What I Learned In Church Today
I went to church today because my son was in the choir. I haven’t been to church for a long time, and not a Catholic one for even longer.
Having been raised Catholic, the service itself was familiar enough, even after all these years, that I could ignore it. The sermon, on the other hand, I listened to intently. When I used to go to church, even as a kid, I remember always listening to the sermon. I listened and I thought about what the priest had to say. Today was no different.
He talked about desire. There was some very well thought out and interesting points that he made. He explained how desire run amok can lead to greed and he used the international banking crisis as an example. I couldn’t agree more. Here was a perfect example of greed and how it can affect millions. Here was a very humanistic call for equality and a curb on selfishness and the policies that promote it. He contrasted that to a desire to do what is right for everyone.

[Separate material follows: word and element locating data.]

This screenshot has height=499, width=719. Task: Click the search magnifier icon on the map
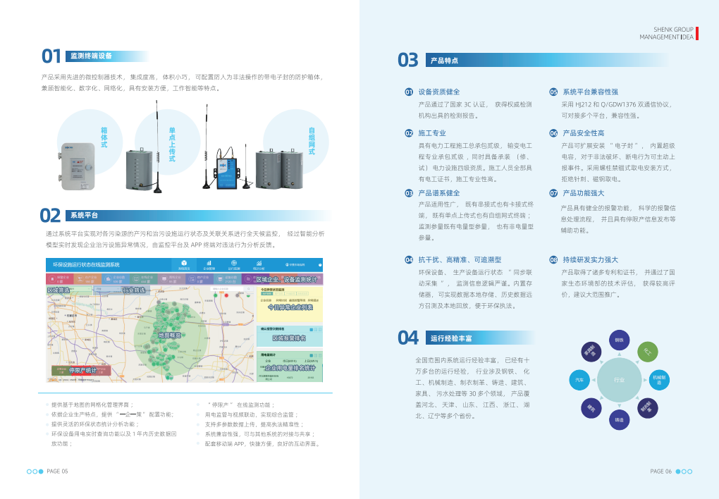pos(249,288)
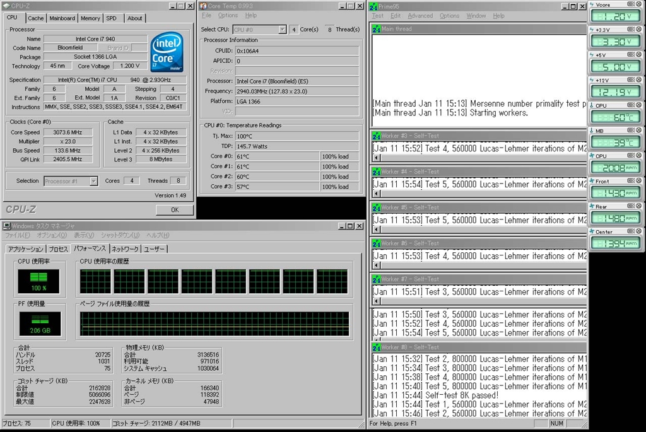This screenshot has width=646, height=432.
Task: Click the Core Temp title bar icon
Action: (x=203, y=6)
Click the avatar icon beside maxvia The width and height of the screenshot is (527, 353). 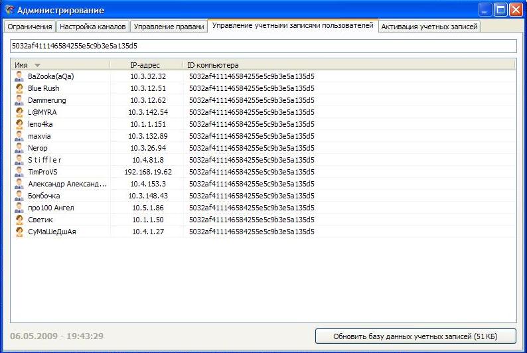pos(19,136)
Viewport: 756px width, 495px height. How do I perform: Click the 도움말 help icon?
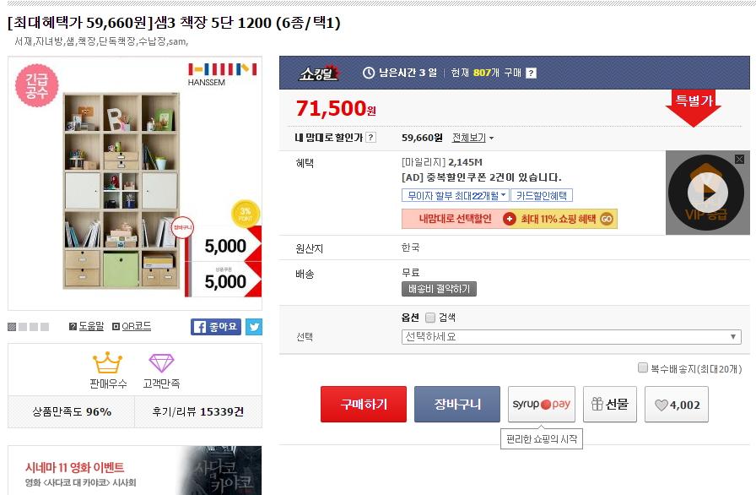(73, 327)
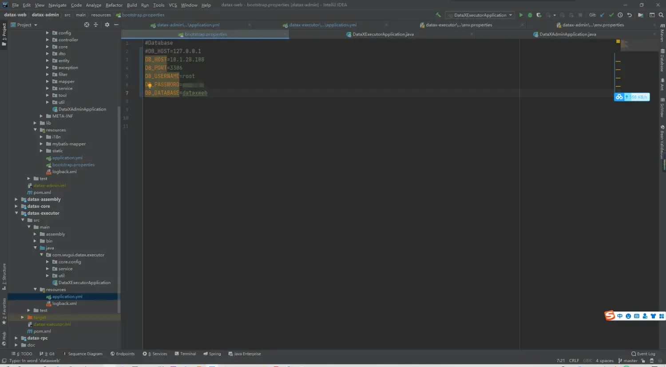Toggle the Terminal tool window
The height and width of the screenshot is (367, 666).
[x=186, y=354]
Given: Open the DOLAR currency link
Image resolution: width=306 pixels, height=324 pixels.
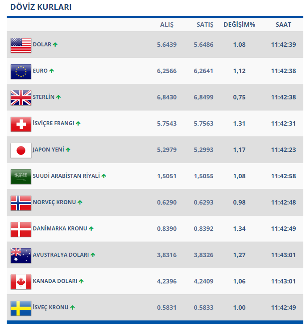Looking at the screenshot, I should tap(42, 45).
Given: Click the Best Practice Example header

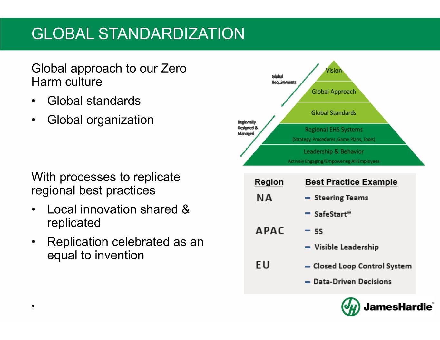Looking at the screenshot, I should 351,182.
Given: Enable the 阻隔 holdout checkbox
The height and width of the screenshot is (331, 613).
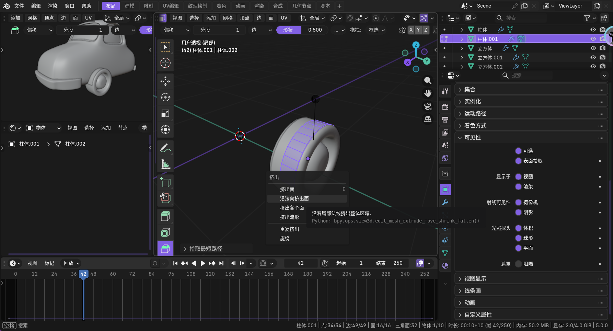Looking at the screenshot, I should point(518,264).
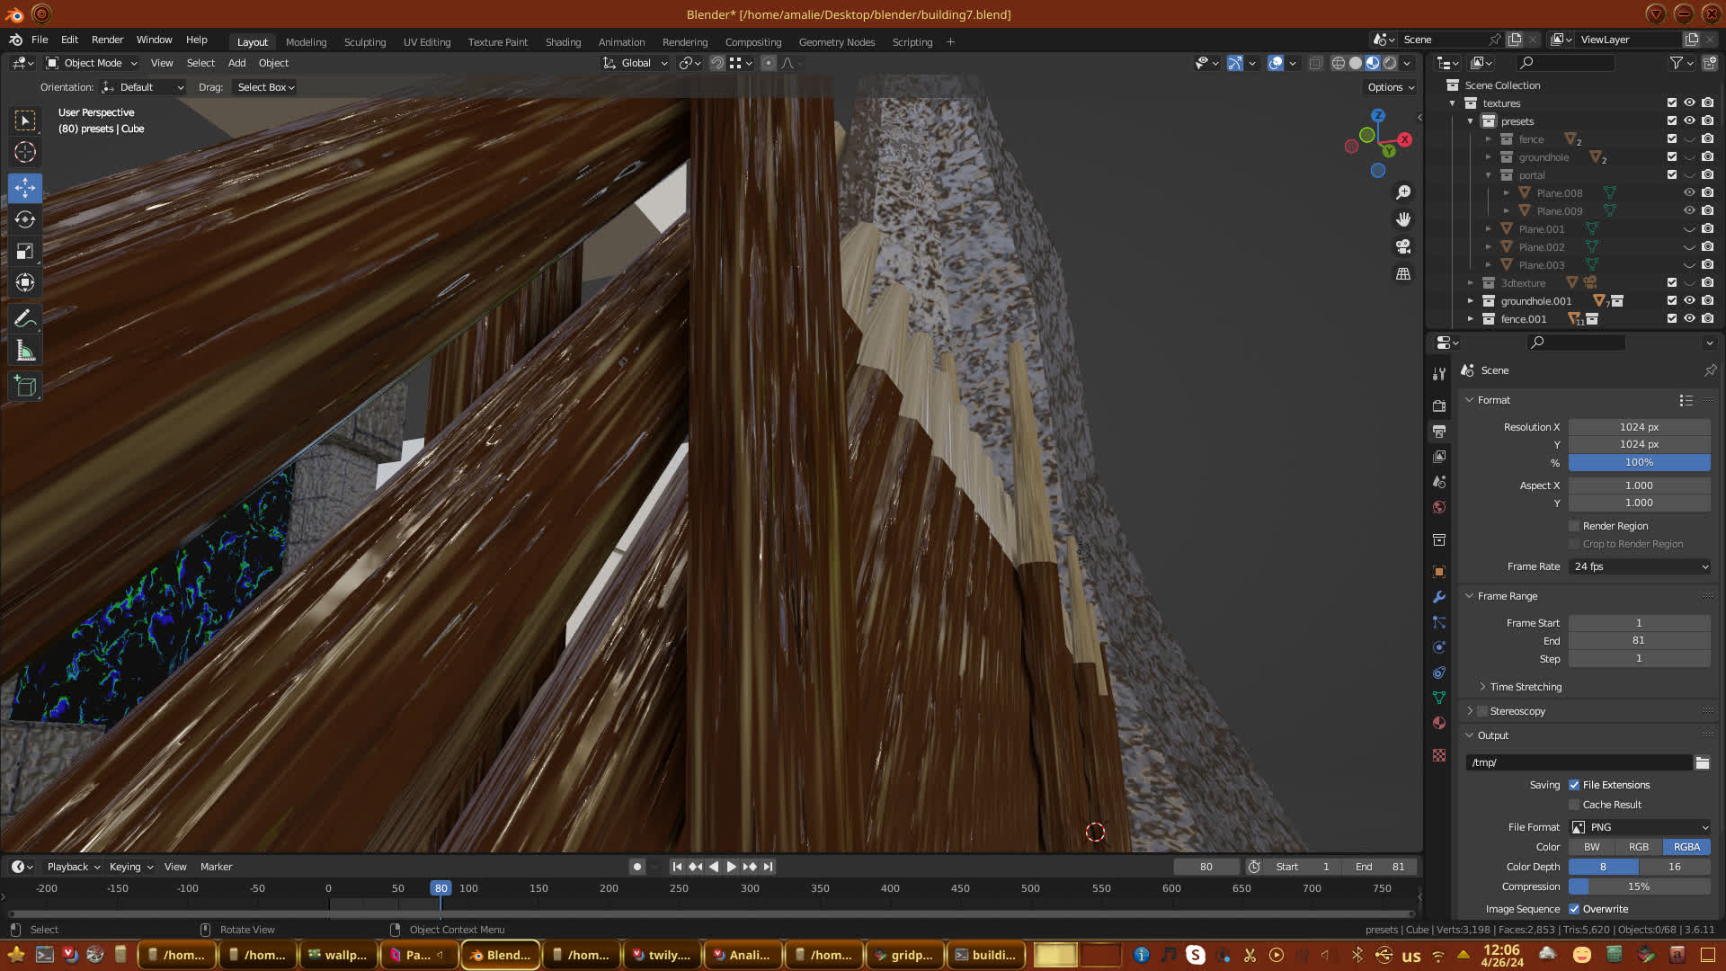Open the Render menu

point(107,40)

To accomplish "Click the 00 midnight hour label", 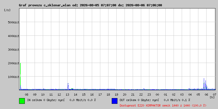I will (158, 95).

This would have been a perfect sermon, but then, of course, he pushed that aside and said that the real positive role of desire is to know and see God. Damn!
This is where myself, and humanists like me, see the great difference between our goals of those of religions. We seek to promote the positive aspects of humanity, like channeling our desires to do good for, not just ourselves, but others as well. While most religions do see this as an important task, it is secondary to a desire to please God. As far as I can see, this is just as selfish as the desire for personal gain. It is replacing the desire for money and possessions with the desire to gain wealth in an afterlife that may not exist, and which certainly does no one here on earth any good
Now, if desiring to gain points in a possible afterlife leads you to do good here on earth, great, but there is still a selfishness to this that I thin can, and does, lead easily to arrogance. Many believers use this thought of reward in heaven to make themselves, in their eyes, better than those who either don’t believe as they do or don’t believe at all. This can easily lead to the extreme of believing, and worse, telling those people that they will burn for eternity in hell. This dehumanizes those who disagree and breeds hate.
Most humanists, on the other hand, believe in doing good for others simply because it is the right thing to do. They expect no reward, no glory, just the satisfaction of doing what’s right and helping others. All without judgment, arrogance, or hate.